[BEGIN]

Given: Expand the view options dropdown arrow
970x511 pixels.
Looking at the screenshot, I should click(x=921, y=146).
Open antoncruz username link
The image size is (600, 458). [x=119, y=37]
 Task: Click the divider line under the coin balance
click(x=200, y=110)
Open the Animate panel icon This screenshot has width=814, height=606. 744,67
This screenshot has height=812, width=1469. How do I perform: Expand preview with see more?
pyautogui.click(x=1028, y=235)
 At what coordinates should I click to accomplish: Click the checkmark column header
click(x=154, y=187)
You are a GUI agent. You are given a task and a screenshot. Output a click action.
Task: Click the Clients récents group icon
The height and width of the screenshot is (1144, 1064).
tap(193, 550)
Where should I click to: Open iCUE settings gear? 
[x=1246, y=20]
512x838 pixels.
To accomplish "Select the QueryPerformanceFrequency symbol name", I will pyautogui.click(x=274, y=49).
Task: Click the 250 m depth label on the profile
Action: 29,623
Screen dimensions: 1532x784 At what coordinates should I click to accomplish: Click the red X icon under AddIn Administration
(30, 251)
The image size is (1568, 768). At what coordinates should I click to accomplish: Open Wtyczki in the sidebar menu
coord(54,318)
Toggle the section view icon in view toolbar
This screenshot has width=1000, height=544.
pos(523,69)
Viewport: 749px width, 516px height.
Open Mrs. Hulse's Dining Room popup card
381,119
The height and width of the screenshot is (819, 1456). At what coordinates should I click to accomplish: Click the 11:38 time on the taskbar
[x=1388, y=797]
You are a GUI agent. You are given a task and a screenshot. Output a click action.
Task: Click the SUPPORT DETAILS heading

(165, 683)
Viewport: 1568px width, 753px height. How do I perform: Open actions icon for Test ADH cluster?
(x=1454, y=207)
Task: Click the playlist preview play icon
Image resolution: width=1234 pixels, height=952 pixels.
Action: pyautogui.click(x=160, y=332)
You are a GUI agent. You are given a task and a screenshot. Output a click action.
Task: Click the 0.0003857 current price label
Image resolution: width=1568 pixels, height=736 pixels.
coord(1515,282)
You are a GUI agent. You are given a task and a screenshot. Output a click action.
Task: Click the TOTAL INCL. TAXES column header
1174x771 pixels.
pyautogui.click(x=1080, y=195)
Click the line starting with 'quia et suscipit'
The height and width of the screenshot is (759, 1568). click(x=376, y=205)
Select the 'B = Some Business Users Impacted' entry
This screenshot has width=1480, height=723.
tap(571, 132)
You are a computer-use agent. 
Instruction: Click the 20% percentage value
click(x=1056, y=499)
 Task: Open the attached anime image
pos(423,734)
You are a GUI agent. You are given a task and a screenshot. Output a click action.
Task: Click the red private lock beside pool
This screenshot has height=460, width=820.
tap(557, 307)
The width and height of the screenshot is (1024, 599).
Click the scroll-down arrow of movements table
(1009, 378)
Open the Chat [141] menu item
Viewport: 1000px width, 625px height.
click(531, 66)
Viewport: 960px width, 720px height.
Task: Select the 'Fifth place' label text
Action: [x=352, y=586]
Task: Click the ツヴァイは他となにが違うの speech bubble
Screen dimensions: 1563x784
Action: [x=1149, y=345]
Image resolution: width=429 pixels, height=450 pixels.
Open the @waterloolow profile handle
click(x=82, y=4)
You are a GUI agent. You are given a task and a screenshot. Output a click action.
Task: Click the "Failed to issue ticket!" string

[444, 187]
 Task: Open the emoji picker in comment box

[END]

**EXERCISE DESCRIPTION**
Give back all of the material above word for word, keeping every line unchanged and in its original order.

**THE RESPONSE**
Given: Expand the view options dropdown arrow
970x511 pixels.
Looking at the screenshot, I should click(x=921, y=146).
Open antoncruz username link
The image size is (600, 458). [x=119, y=37]
 Task: Click the divider line under the coin balance
click(x=200, y=110)
Open the Animate panel icon This screenshot has width=814, height=606. 744,67
This screenshot has height=812, width=1469. How do I perform: Expand preview with see more?
pyautogui.click(x=1028, y=235)
 At what coordinates should I click to accomplish: Click the checkmark column header
click(x=154, y=187)
You are a GUI agent. You are given a task and a screenshot. Output a click action.
Task: Click the Clients récents group icon
The height and width of the screenshot is (1144, 1064).
tap(193, 550)
Where should I click to: Open iCUE settings gear? 
[x=1246, y=20]
512x838 pixels.
To accomplish "Select the QueryPerformanceFrequency symbol name", I will pyautogui.click(x=274, y=49).
Task: Click the 250 m depth label on the profile
Action: 29,623
Screen dimensions: 1532x784 At what coordinates should I click to accomplish: Click the red X icon under AddIn Administration
(30, 251)
The image size is (1568, 768). At what coordinates should I click to accomplish: Open Wtyczki in the sidebar menu
coord(54,318)
Toggle the section view icon in view toolbar
This screenshot has width=1000, height=544.
pos(523,69)
Viewport: 749px width, 516px height.
Open Mrs. Hulse's Dining Room popup card
381,119
The height and width of the screenshot is (819, 1456). At what coordinates should I click to accomplish: Click the 11:38 time on the taskbar
[x=1388, y=797]
You are a GUI agent. You are given a task and a screenshot. Output a click action.
Task: Click the SUPPORT DETAILS heading

(165, 683)
Viewport: 1568px width, 753px height. How do I perform: Open actions icon for Test ADH cluster?
(x=1454, y=207)
Task: Click the playlist preview play icon
Image resolution: width=1234 pixels, height=952 pixels.
Action: pyautogui.click(x=160, y=332)
You are a GUI agent. You are given a task and a screenshot. Output a click action.
Task: Click the 0.0003857 current price label
Image resolution: width=1568 pixels, height=736 pixels.
coord(1515,282)
You are a GUI agent. You are given a task and a screenshot. Output a click action.
Task: Click the TOTAL INCL. TAXES column header
1174x771 pixels.
pyautogui.click(x=1080, y=195)
Click the line starting with 'quia et suscipit'
The height and width of the screenshot is (759, 1568). click(x=376, y=205)
Select the 'B = Some Business Users Impacted' entry
This screenshot has width=1480, height=723.
tap(571, 132)
You are a computer-use agent. 
Instruction: Click the 20% percentage value
click(x=1056, y=499)
 Task: Open the attached anime image
pos(423,734)
You are a GUI agent. You are given a task and a screenshot. Output a click action.
Task: Click the red private lock beside pool
This screenshot has height=460, width=820.
tap(557, 307)
The width and height of the screenshot is (1024, 599).
Click the scroll-down arrow of movements table
(1009, 378)
Open the Chat [141] menu item
Viewport: 1000px width, 625px height.
click(531, 66)
Viewport: 960px width, 720px height.
Task: Select the 'Fifth place' label text
Action: [x=352, y=586]
Task: Click the ツヴァイは他となにが違うの speech bubble
Screen dimensions: 1563x784
Action: [x=1149, y=345]
Image resolution: width=429 pixels, height=450 pixels.
Open the @waterloolow profile handle
click(x=82, y=4)
You are a GUI agent. You are given a task and a screenshot. Output a click action.
Task: Click the "Failed to issue ticket!" string

[444, 187]
 Task: Open the emoji picker in comment box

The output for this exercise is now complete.